--- Kurzaufgabe 1 ---
Gib den Abschnitt aus dem Text über die Asbestfunde im Rathaus Zehlendorf wörtlich wieder, beginnend bei „Die Verwaltung im“ und endend bei „mit dramatischen Folgen.“.
--- Kurzaufgabe 2 ---
Was ist laut dem Text über die Asbestfunde im Rathaus Zehlendorf für die Asbestfasern im Innern verantwortlich?

--- Dokumentauszug ---
————————

Die Verwaltung im Rathaus Zehlendorf kommt nicht zur Ruhe: Erst sorgten Ende November Asbestfunde in Büroräumen für einen Ausnahmezustand im Rathaus Zehlendorf, dann folgte im Frühjahr der Corona-Notbetrieb – jetzt sind wieder die Bauteile B und E gesperrt, bis zu 200 Beschäftigte der Verwaltung arbeiten dort eigentlich. Sie wurden auf Standorte im ganzen Bezirk verteilt.
Anlass ist wieder Asbest: Im Februar stellte ein Gutachter fest, dass nicht wie vermutet die Fensterbänke aus Asbestzement porös geworden seien und Fasern emittierten. Es sind stattdessen bröckelnde asbesthaltige Fensterlacke und Fensterkitt für die Asbestfasern im Innern verantwortlich. Um die losen Lack- und Kitt-Stücke zu beseitigen, rückte am Montag, 25. Mai, eine Fachfirma an und begann am Bauteil B, die Fenster von außen zu „reinigen“ – mit dramatischen Folgen.
Durch die stark verwitterten Fenster drang Staub in die Büroräume, in denen gearbeitet wurde. Staub, bei dem nicht ausgeschlossen werden kann, dass er Asbestfasern enthält. Der Personalrat wurde informiert und schlug Alarm: Am nächsten Tag, Dienstag, wurden die Arbeiten gestoppt. Aus Sicht der Arbeitnehmervertreter war „der Arbeits- und Gesundheitsschutz der Beschäftigten nicht mehr gegeben“, wie der Personalrat in einem Offenen Brief mitteilte. Schon am Dienstag wurde der Bauteil B geräumt, am Mittwoch folgte der Gebäudeteil E, beide stammen aus den 1970-er Jahren.

————————

--- Datenauszug ---
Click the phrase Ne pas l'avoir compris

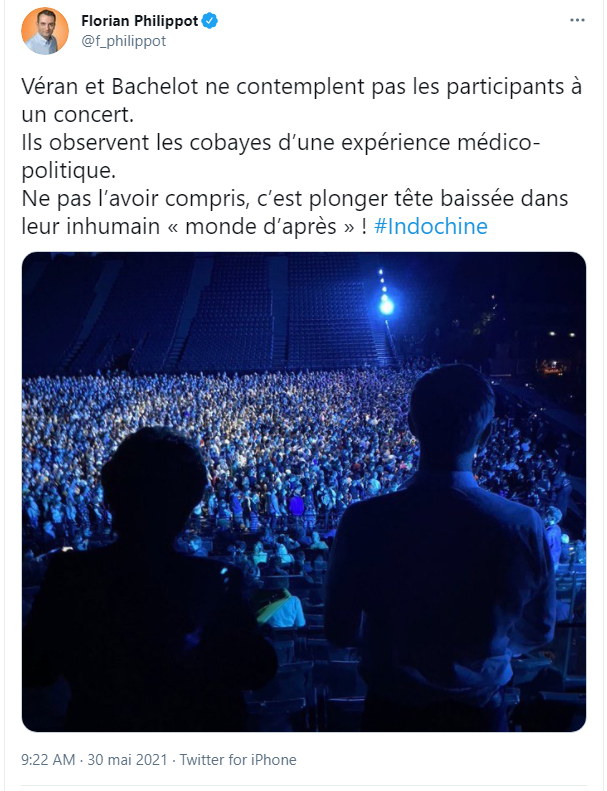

————————

--- Lösung 1 ---
Die Verwaltung im Rathaus Zehlendorf kommt nicht zur Ruhe: Erst sorgten Ende November Asbestfunde in Büroräumen für einen Ausnahmezustand im Rathaus Zehlendorf, dann folgte im Frühjahr der Corona-Notbetrieb – jetzt sind wieder die Bauteile B und E gesperrt, bis zu 200 Beschäftigte der Verwaltung arbeiten dort eigentlich. Sie wurden auf Standorte im ganzen Bezirk verteilt.
Anlass ist wieder Asbest: Im Februar stellte ein Gutachter fest, dass nicht wie vermutet die Fensterbänke aus Asbestzement porös geworden seien und Fasern emittierten. Es sind stattdessen bröckelnde asbesthaltige Fensterlacke und Fensterkitt für die Asbestfasern im Innern verantwortlich. Um die losen Lack- und Kitt-Stücke zu beseitigen, rückte am Montag, 25. Mai, eine Fachfirma an und begann am Bauteil B, die Fenster von außen zu „reinigen“ – mit dramatischen Folgen.

--- Lösung 2 ---
Bröckelnde asbesthaltige Fensterlacke und Fensterkitt.